Juillet 1989 : Gastroentérite en Turquie : elle est restée clouée au lit pendant toute la durée du séjour. Elle refusait de manger et surtout de boire et a frôlé une grave déshydratation. J’ai accessoirement été la victime de la vilaine tourista en fin de séjour et ruiné mon siège et ma culotte lors du retour en avion. Caca mou, one point.

Juin 1994 : Maman ne supporte pas les fortes chaleurs. Manque de chance, New-York subissait une mini-canicule. Elle a refusé de s’alimenter pendant plusieurs jours car la nourriture ne lui convenait pas. Elle pensait trouver à tous les coins de rue boulangeries et autres artisans typiquement français. Perdu. J’ai finalement trouvé une alternative alimentaire en la convaincant de se gaver de pizzas et de crème glacées.


Aout 1998 :
Scarlatine à la Nouvelle-Orléans. Elle pensait avoir déclanché une allergie alimentaire après avoir mangé de l’alligator et s’est donc soignée en avalant des antihistaminiques par poignées. Bilan : Elle fut à deux doigts du rapatriement sanitaire et fut hospitalisée d’urgence en rentrant. Après un mois de repos, elle m’a juré de faire appel la prochaine fois à un médecin.

Janvier 2000 : Allergie aux bétabloquants. Maman s’est transformée en croute humaine. Elle a bien entendu passé son temps à gratter ses boutons.

Février 2002 : Grippe à Québec. Je n’étais pas en sa compagnie mais le retour a été folklorique.

Décembre 2006 : Nous avions décidé de passer le réveillon de la Saint-Sylvestre avec Nono à la maison. Je n’ai donc pas passé comme tous les ans les dernières heures de l’année en sa compagnie. Ayant pris des antibiotiques pour enrayer une vilaine sinusite (toujours sans consulter le moindre médecin), elle a déclenché une allergie et s’est vue recouverte à nouveau d’une couche boutonneuse du meilleur effet. Plutôt que m’appeler, elle a préféré me culpabilisé le lendemain :

(voix faible et tremblante ) : « Oh tu sais Mickey, ce n’est pas grave. Je n’ai pas souhaité te déranger. Je peux parfaitement comprendre que tu t’amuses plus avec tes amis qu’avec ta vieille mère. Je me suis couchée vers 20h00 après avoir appelé SOS médecin. Bonne année mon chéri ». Pan dans les dents.

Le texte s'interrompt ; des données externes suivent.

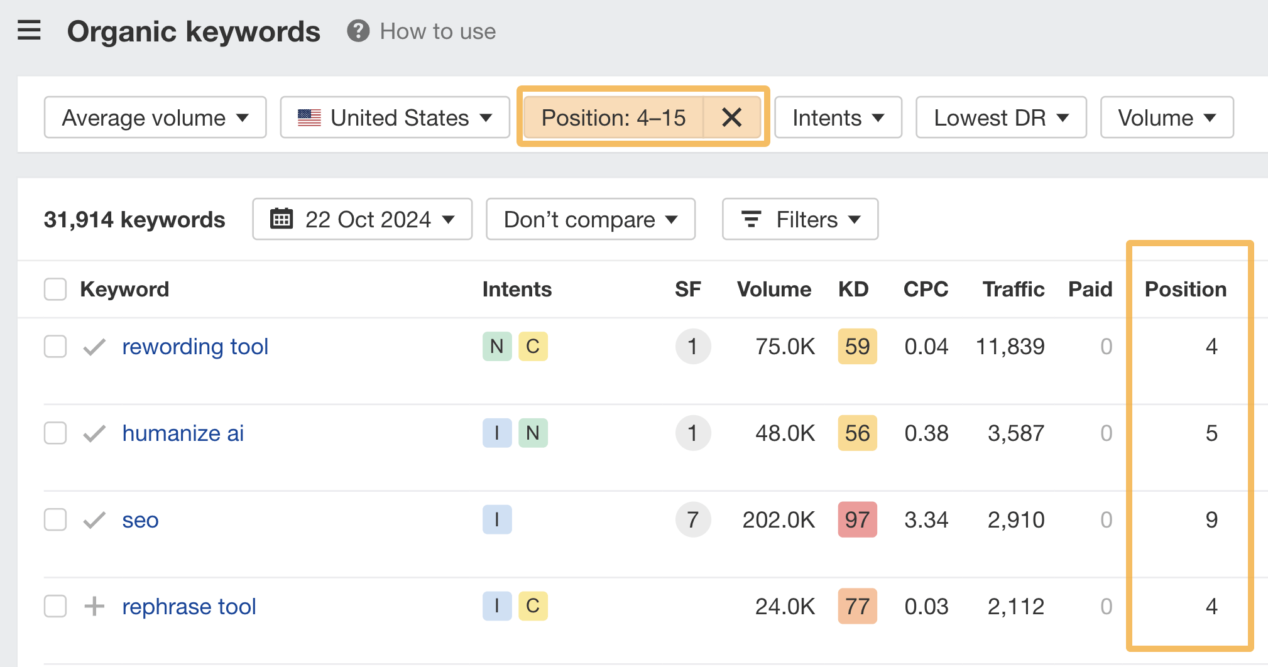Click the SF badge showing 7 for seo
The image size is (1268, 667).
(x=692, y=520)
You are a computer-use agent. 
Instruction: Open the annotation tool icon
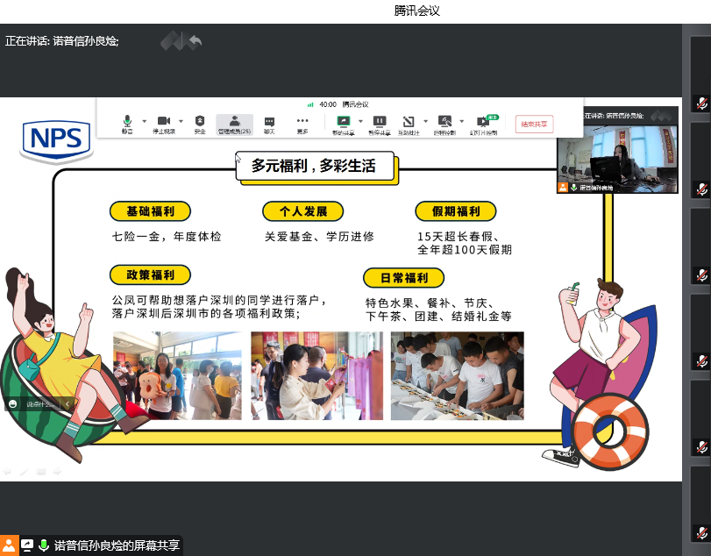click(x=409, y=123)
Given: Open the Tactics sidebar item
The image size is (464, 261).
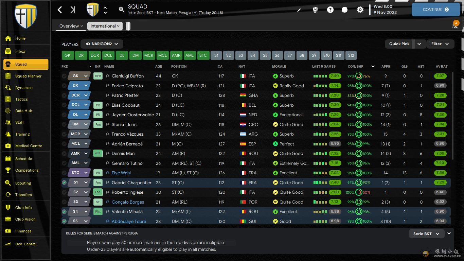Looking at the screenshot, I should click(21, 99).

Mais le coup le plus fumant fut certainement ce midi de juin 2000. Souhaitant ouvrir le bouchon d’un tube de mastic apparemment bien vissé, elle décida de le percer avec un pic à brochette. Ce qui devait arriver arriva. Le pic glissa et traversa la paume de sa main. Près de deux mille ans après Jésus, elle réinventa la crucifixion alimentaire. Elle ne m’a pas appelé car elle se doutait que j’allais lui passer un savon. Elle n’a pas enlevé le pic et s’est rendue à la station de taxi la plus proche. Ne voyant aucun véhicule arriver, elle s’est engouffrée dans le métro en direction de l’hôpital Boucicaut spécialisé en orthopédie. Imaginez la tête des voyageurs face à une femme à la main ensanglantée traversée par un objet tranchant.

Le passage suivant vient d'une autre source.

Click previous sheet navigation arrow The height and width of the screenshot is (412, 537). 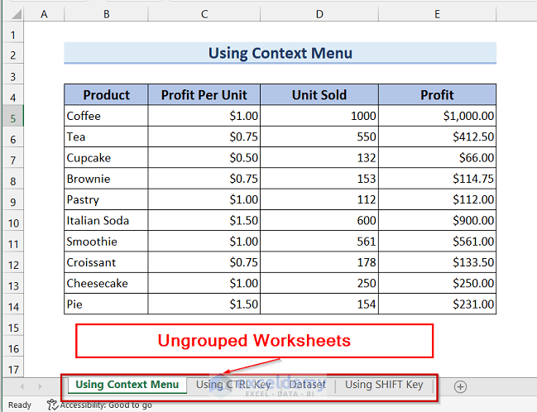pos(19,386)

Se sentant un peu fragile, elle est finalement sortie du métro à la station gare Montparnasse pour prendre un taxi. Quelques heures plus tard, l’hôpital m’a contacté afin que je vienne la chercher. Je lui ai bien évidemment tiré les oreilles. Pas trop car j’étais vraiment contrarié pour elle. Mais assez pour lui faire comprendre que son comportement n’était pas responsable et lui faire promettre d’avoir toujours dans son sac un téléphone portable. Sept ans plus tard, elle est toujours adepte des télécartes France Telecom.

Si je rajoute qu’à 70 ans elle n’a toujours pas de médecin traitant :blink_tb: mais possède toujours une armoire à pharmacie aussi importante que mon placard à bouffe, j’ai intérêt à bien me préparer pour les prochaines années.

A moins que sa love affair se révèle être plus sérieuse que prévu et que son chevalier servant ne prenne le relai.